Re-enlisting. My apologies, Billy, for adopting a patronising tone. A mild
case of the peculiars/ PCLRS/ personal computer list rage syndrome. But
should have left the personal out.
Though I was evidently not alone in feeling it right for you to have to
justify a categorical dismissal of Andrea Brady's poem, my over-reaction has
something to do with flashbacks to similarly brisk KOs I was on the
receiving end of, e.g. "then we turn [the work] into some sort of T.S. Eliot
crossword" (Sept.6) {Hardly seemed worth responding by the time I read my
mail on return from holiday (end Sept.)}.

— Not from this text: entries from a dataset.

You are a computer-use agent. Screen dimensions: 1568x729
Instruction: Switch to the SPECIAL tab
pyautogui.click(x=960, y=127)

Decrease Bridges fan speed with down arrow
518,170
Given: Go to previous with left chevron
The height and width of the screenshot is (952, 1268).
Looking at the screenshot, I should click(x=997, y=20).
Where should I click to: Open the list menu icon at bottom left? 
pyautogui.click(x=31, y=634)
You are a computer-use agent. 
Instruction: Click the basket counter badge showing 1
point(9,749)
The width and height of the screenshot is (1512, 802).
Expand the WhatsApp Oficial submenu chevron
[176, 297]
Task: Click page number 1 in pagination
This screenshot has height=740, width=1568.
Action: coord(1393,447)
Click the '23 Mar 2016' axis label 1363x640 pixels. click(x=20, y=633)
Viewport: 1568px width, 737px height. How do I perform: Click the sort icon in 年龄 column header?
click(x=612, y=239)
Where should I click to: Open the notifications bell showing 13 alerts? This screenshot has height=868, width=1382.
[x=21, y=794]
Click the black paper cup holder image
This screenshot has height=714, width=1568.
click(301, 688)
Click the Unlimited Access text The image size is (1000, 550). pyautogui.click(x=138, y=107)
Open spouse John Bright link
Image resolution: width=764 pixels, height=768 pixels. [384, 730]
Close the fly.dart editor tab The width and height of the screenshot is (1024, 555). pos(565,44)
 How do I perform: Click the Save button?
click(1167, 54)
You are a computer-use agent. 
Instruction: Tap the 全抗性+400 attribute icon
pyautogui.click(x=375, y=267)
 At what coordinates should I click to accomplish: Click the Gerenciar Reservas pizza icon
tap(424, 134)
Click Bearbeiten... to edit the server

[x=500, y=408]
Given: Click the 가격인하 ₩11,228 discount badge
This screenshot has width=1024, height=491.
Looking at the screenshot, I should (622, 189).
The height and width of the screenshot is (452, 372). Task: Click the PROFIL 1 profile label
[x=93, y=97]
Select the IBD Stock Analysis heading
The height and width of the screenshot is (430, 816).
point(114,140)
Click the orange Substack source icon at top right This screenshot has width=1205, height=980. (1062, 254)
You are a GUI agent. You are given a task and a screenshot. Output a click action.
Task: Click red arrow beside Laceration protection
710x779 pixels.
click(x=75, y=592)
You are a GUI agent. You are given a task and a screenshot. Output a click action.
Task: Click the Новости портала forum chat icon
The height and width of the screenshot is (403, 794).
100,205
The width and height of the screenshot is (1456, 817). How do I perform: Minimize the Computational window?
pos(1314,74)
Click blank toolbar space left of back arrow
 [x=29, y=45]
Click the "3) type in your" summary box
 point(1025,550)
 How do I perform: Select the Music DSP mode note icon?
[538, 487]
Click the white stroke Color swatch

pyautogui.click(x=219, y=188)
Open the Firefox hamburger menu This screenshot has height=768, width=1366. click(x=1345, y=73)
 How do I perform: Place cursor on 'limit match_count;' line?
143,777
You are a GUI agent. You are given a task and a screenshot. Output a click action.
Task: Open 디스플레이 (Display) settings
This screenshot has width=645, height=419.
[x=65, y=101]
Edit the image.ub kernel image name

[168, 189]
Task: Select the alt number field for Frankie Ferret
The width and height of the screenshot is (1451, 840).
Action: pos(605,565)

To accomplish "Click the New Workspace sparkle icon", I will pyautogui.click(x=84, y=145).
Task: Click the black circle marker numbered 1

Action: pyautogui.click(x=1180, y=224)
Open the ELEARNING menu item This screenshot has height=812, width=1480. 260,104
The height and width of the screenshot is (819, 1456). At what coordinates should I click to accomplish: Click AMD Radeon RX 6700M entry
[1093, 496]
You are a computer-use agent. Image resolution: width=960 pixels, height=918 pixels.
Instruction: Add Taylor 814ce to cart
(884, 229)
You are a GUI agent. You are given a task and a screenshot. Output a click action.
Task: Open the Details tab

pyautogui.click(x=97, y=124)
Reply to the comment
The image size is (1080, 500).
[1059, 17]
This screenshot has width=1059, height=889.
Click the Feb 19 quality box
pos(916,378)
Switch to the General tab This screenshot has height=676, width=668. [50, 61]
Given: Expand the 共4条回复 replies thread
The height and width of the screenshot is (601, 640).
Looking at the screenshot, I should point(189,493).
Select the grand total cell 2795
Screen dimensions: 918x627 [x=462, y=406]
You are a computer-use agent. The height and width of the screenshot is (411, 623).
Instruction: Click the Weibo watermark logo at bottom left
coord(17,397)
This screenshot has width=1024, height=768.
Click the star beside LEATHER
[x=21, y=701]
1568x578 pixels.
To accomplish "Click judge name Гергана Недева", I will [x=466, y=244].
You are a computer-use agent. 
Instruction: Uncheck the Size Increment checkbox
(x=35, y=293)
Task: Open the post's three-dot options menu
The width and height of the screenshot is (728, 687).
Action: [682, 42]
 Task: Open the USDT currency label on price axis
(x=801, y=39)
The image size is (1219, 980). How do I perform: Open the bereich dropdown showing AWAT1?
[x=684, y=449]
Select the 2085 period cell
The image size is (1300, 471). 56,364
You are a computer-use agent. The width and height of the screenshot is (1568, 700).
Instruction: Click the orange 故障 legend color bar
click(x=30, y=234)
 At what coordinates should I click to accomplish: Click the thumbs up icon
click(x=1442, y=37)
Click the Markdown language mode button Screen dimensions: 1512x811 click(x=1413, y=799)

Which led to the--to my mind-- highly dubious assertion, -- both in
point of fact _and _ as a reflection of the argument concerned -- that
"recent
exposition of _Her Weasels_ on this list indicates that, rather than Olson,
T.S. Eliot is his {Prynne's} onlie begetter".(Oct. 13).
Just to explain, not justify, my patronising remark re Eliot & quartets.
The names Pound & Olson, invoked for purposes of comparison on the back
cover of
_Poems_ ought to count for something, plus whatever weight you might care to
give to youthful magazine anthologisation (e.g. Cambridge Opinion 41 (1964)
"Carlos (sic) Williams in England" : Bunting, Hollo, R. Fisher, Pickard,
Prynne et al.
Not of course to (want to) deny the fact of _Four Quartets_ (for Prynne's
generation especially) being a _presence_ in the modernist landscape.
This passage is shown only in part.